Our Kids Have Had 16,907 Playdates. Here Are Our 5 Rules for Hosting a Successful One
Rule #1: No Unexpected Siblings (aka The Rule of Upfront Logistics)
A playdate pet peeve of many a parent we spoke with: The unexpected sibling. When hosting other kiddos for the first—or 15th—time, it’s helpful to spell out exactly who the attendees will be (say, mom, Ben W. and Ben W.’s younger sister) just so everyone can prepare. Even if it’s just making sure there’s an age-appropriate activity for a guest of a different age, it makes a difference knowing who will be joining up front. (Also, on the caregiver front, it averts any awkwardness if you know before the playdate begins whether parents are staying or dropping off.)
More logistics to sort in advance: Any allergies. Also, the length of the visit. Most moms we spoke with made it clear that a successful playdate is one that is short and sweet. (One mom lamented the play date that carried on for five hours, eep!) Spelling out these specifics in advance—and via text—is often all it takes to make things go extra smooth: “Hi [insert name of Ben W.’s mom]! Looking forward to seeing you this weekend. Will anyone else be joining you and Ben? Asking because we want to have plenty of snacks and activities on hand. Thinking we can all hang from 3 to 4:30 p.m. Also, any allergies, let us know. Can’t wait!”
Rule #2: Manage Expectations (Even If That Means Teaching Your Kid to Expect the Unexpected)
Playdates can be overwhelming, even with a close friend: That’s why one of the moms we chatted with says that she likes to talk through the details with her kid before a friend arrives. Things like what they will plan to do and any supplies they might need to carry out those ideas are worth loosely mapping out in advance. Also, how to be flexible since playdates very rarely go as planned. Another aspect to think through: An ice breaker such as a small gift for the arriving kid. “My daughter made a bracelet out of beads and a matching one for herself, then presented the gift right when her friend arrived,” she explains. Bottom line: It helps to think of an opener—then the kids can take it from there.

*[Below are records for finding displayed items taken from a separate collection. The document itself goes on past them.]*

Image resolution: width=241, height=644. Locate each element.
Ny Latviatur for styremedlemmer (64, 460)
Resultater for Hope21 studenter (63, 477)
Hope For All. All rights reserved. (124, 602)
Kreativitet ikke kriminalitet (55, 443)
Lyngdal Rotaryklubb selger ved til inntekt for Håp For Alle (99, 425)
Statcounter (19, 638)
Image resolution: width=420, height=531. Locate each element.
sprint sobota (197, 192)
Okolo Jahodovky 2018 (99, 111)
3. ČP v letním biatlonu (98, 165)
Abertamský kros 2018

Rule #3: Plan Snacks Like You Would a Dinner Party
Snacks for the kids, snacks for the caregiver or fellow parent: You’ll want to think this through in advance. (This is where that earlier Q about allergies comes in—also, are you serving up hors d’oeuvres like cheese and crackers to Ben W.’s dad? Map it out.) More than anything, you want to have beverages to offer the kids—water should suffice, but you could also offer juice boxes—and a non-sugary snack option like fruit. (That’s not to say that sugary treats are off-limits, but you’ll probably want to parse them out.) It’s also smart to make a plan for when snacks will be served. For example, “You girls can play for an hour, then I’ll bring down some nibbles.” Otherwise, you will find Addison searching through your pantry for gushers 12 minutes in.
Rule #4: The Three S’s: Screens, Safety and Squabbles
We got a chorus of opinions about these specific topics from parents: If screentime—from binge watching Bluey to learning TikTok dance moves—is on the table, you want to address it head on. (If you’re hosting, ask the parent what their comfort level is, but also don’t be afraid to speak about your own: “We typically save screens for the weekend if that’s OK!”) Ditto safety, something you absolutely want to discuss ahead of a play date drop-off. This includes everything from pool fencing to guns. (A simple script for the latter: “Quick question, which I know is awkward, but have to ask: Do you have guns in the house? If so, how are they stored and locked?”) Finally, squabbles. This applies more to the younger set, but if a fight breaks out over a beloved toy, be firm on your policy. (One mom resorts to setting a timer for usage, which she says is a playdate failsafe.)
Rule #5: Loose Supervision—Not Conversation—Is Required
This is one of the trickier areas to define: For younger kids, supervision is required, but encouraging independence—and parallel play—is a virtue. For kids 5 and up, one of the moms we chatted with swears by the play date fade-out: She’s in proximity, but largely out of sight, meaning she’s keeping tabs, but not hovering. This also allows for parental conversation, a nice-to-have. “I never expect it,” she says. “A good expectation to set for yourself ahead of hosting is that adult conversations most likely won’t happen.” But that’s the job. As for keeping a watchful eye, it also helps to spell out rooms that are off-limits. (This warning came from a mom with a wandering houseguest: She took her eyes off the kids for a few seconds and the next thing she knew they were in her and her husband’s bedroom playing with a few unmentionables found in her bedside table. Lesson learned!)